What can't I say on my law firm website in Ontario?
The Law Society of Ontario restricts several types of marketing content. You cannot call yourself a "specialist" or "expert" unless LSO certified (Rule 3.03). You cannot use emotional testimonials. You cannot claim superiority over other firms without verifiable evidence. You cannot use misleading rankings or awards from pay-to-play directories. All website content must be demonstrably true, accurate, and verifiable under Rule 4.2-1.
Does my law firm website need AODA compliance?
If your firm has 50 or more employees (including all staff, not just lawyers), AODA web accessibility compliance is legally required with fines up to $100,000 per day. Even smaller firms should comply as a best practice. The next compliance reporting deadline is December 31, 2026. AODA requires WCAG 2.0 Level AA conformance: proper headings, alt text, keyboard navigation, and colour contrast.
How do I get my London law firm to rank higher on Google?
Three priorities: optimize your Google Business Profile (correct categories, weekly posts, active review management), create individual practice area pages targeting London-specific keywords ("family lawyer London Ontario"), and publish legal blog content answering questions your potential clients are searching for. Local backlinks from the London Chamber of Commerce, Middlesex Law Association, and community organizations also help.
What pages should a law firm website have?
At minimum: homepage, about/firm history page, individual pages for each practice area, lawyer profiles, client testimonials, blog, contact page with intake form, and a fee/consultation information page. Each practice area page should target specific search queries and address common client questions about that area of law.
Should my law firm website have a blog?
Absolutely. A blog is the most effective organic client acquisition tool for law firms. Posts answering common legal questions ("How is child support calculated in Ontario?" or "What to do after a car accident in London") attract people actively searching for legal help. These are your warmest prospects. Firms that publish consistently rank higher than those with static websites.
Can I use client testimonials on my law firm website in Ontario?
Yes, but with restrictions.

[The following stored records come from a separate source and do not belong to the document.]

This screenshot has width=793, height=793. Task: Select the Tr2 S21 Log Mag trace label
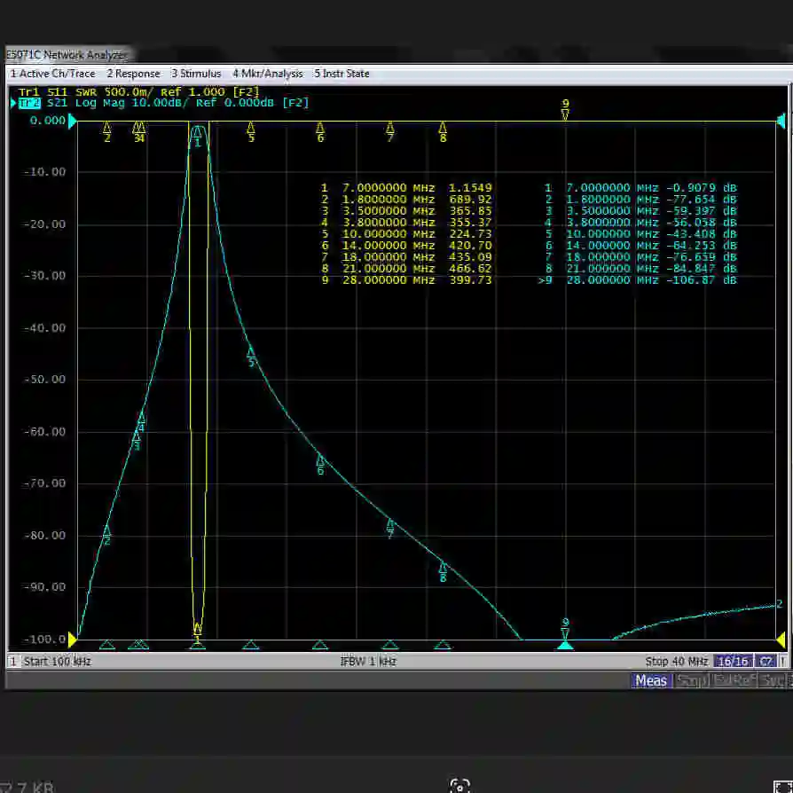tap(163, 103)

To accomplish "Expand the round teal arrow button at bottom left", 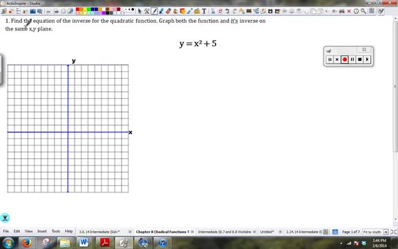I will (x=5, y=218).
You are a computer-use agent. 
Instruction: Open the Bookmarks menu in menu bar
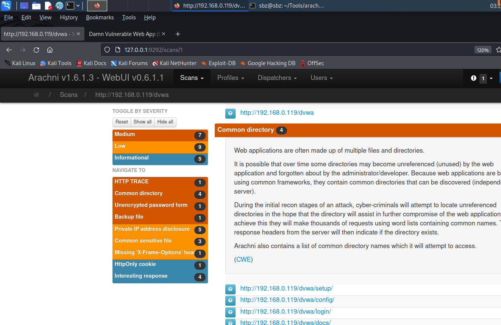pos(99,17)
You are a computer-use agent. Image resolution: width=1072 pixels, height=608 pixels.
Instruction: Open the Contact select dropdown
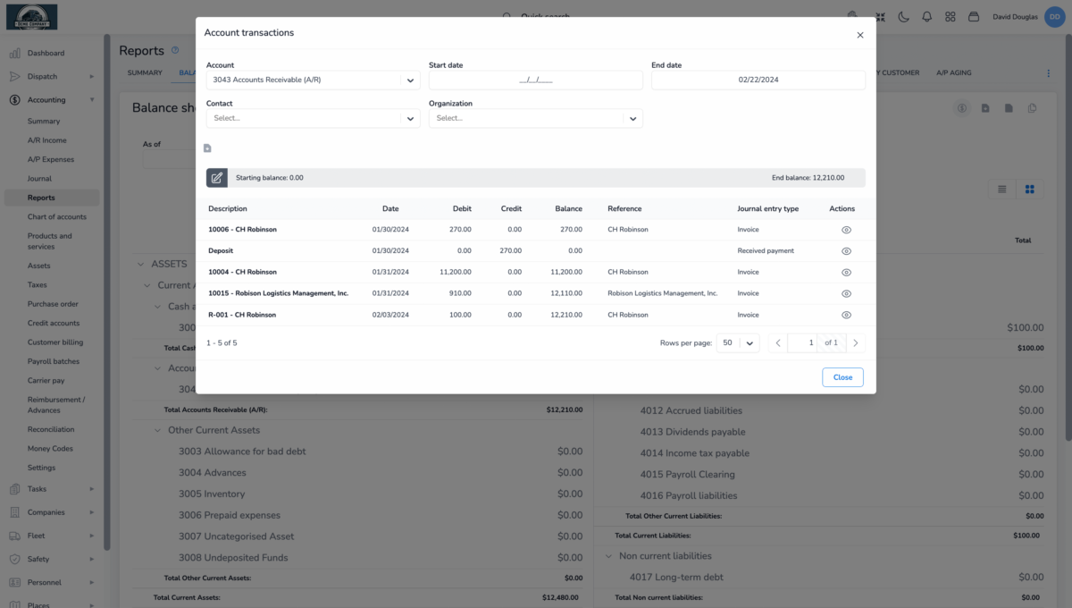(x=313, y=118)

Testimonials must be factual and non-emotional under LSO Rule 4.2-1. A testimonial saying "My lawyer explained the process clearly and I was satisfied with the outcome" is fine. A testimonial saying "She saved my life and I will be forever grateful" could be seen as an emotional appeal and may need to be revised. Always review testimonials against LSO guidelines before publishing.
How important is Google Business Profile for lawyers in London?
Critical. When London residents search for a lawyer, Google shows map pack results before organic results. Your GBP profile determines whether you appear in that map pack. Set your primary category to your main practice area. Post weekly updates. Respond to all reviews. Upload current photos quarterly. Firms with active GBP profiles dramatically outrank those with neglected profiles in local search.